AIM OF THE TASK. Print the records below exactly, starting at the first line and stopping after the line that contains "Task: Go to next day in scheduler toolbar". Leave out any pictures.

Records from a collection
BEGIN
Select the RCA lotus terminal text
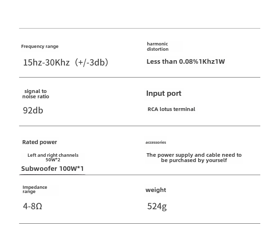This screenshot has height=236, width=279. (x=171, y=109)
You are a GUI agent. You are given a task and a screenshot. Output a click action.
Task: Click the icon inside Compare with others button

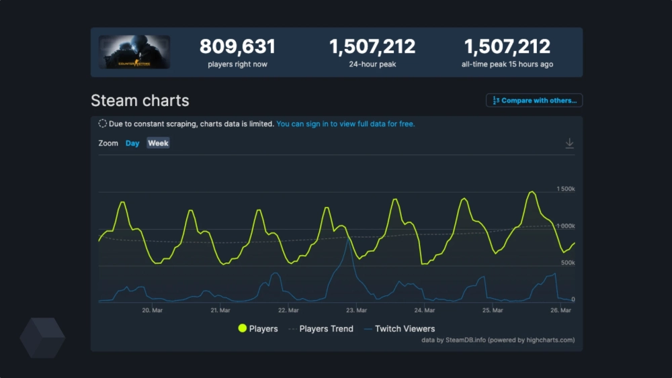click(496, 101)
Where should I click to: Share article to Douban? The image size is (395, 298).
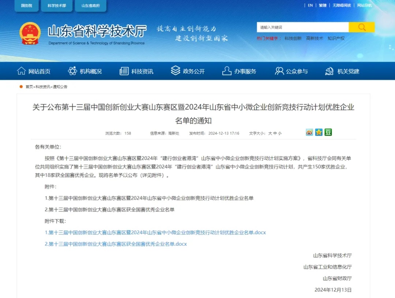[328, 132]
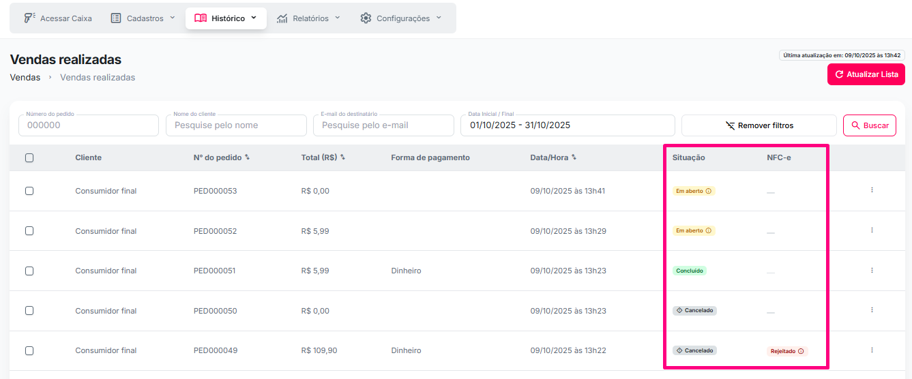
Task: Sort by Nº do pedido column arrows
Action: pos(247,157)
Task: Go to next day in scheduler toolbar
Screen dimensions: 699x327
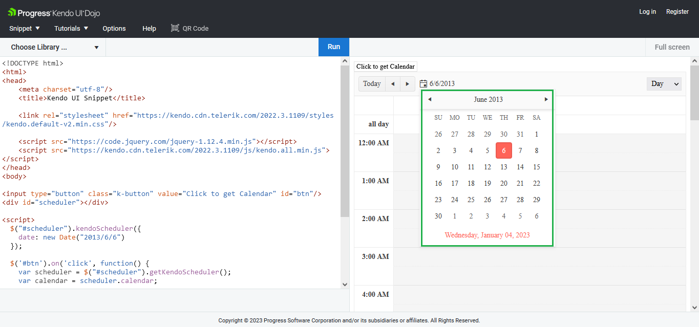Action: [407, 84]
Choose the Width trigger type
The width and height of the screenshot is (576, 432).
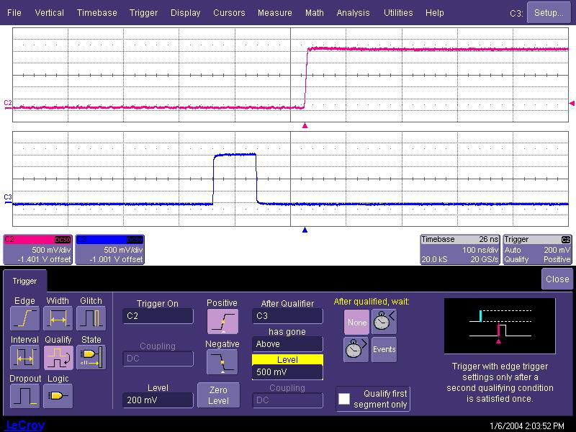(58, 318)
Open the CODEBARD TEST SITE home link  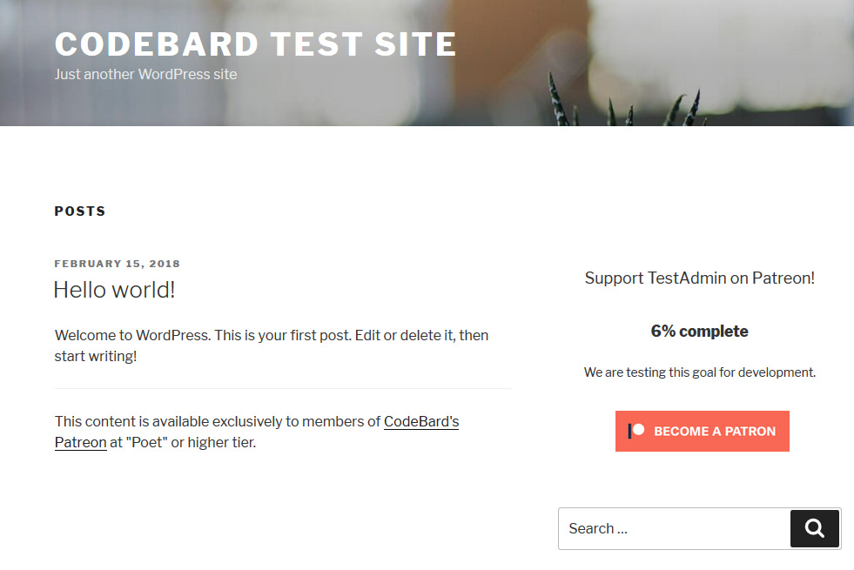255,44
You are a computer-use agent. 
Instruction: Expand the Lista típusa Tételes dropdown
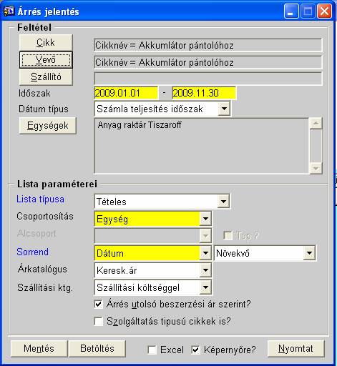pos(223,202)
END
OUTPUT.
Select the RCA lotus terminal text
This screenshot has height=236, width=279. (x=171, y=109)
You are a GUI agent. You are given a task and a screenshot. Output a click action.
Task: Click the icon inside Compare with others button

click(496, 101)
Where should I click to: Share article to Douban? The image size is (395, 298).
[328, 132]
Task: Sort by Nº do pedido column arrows
Action: pos(247,157)
Task: Go to next day in scheduler toolbar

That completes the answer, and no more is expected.